2. De vaststaande feiten
Als enerzijds gesteld en anderzijds erkend dan wel niet of onvoldoende gemotiveerd weersproken, gelet ook op de in zoverre niet betwiste inhoud van de in het geding gebrachte producties, staat tussen partijen - voorzover van belang - het volgende vast.
2.1 Partijen doen al geruime tijd zaken met elkaar. Steeds is de daarbij gevolgde handelswijze dat [gedaagde] mondeling haar bestelling bij Potipora plaatst en dat Potipora daarop aan [gedaagde] een orderbevestiging zendt, die [gedaagde] voor akkoord dient te tekenen en dient te retourneren aan Potipora.

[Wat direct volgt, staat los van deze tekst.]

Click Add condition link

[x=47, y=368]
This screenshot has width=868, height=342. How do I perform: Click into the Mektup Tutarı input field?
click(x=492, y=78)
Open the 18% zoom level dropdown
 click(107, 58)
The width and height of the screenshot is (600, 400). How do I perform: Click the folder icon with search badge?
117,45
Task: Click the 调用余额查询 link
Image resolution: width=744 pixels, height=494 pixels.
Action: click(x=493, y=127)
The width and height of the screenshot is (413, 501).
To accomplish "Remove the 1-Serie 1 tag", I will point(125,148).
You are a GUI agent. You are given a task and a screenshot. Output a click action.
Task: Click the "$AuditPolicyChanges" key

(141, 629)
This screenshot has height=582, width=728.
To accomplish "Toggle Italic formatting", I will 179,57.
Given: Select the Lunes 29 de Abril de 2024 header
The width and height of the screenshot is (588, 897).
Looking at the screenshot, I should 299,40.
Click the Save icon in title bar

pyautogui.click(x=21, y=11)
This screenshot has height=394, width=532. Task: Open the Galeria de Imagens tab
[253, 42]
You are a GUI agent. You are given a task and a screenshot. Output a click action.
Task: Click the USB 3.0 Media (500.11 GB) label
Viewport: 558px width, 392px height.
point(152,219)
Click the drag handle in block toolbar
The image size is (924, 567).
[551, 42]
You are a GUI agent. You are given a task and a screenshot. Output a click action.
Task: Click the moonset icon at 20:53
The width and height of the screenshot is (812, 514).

2.2 Op 21 november 2005 heeft Potipora bij emailbericht aan [gedaagde] een orderbevestiging (GAPOT095051) gestuurd voor de levering van in totaal 1430 dozen druiven onder de bepaling ‘Net Prices FOT Seabrex Fruit Terminal Per Carton’ tegen een prijs van € 19.305,-.
2.3 [gedaagde] heeft de orderbevestiging geaccordeerd.
2.4 [gedaagde] heeft druiven opgehaald bij Seabrex Terminal te Rotterdam en behouden.
2.5 Potipora heeft [gedaagde] een factuur d.d. 22 november 2005 ten bedrage van
€ 19.305,- gezonden. Op de factuur staat, onder meer, in de kop orderbevestigingsnummer ‘GAPOT095051’ en invoice nr. 903/05 vermeld.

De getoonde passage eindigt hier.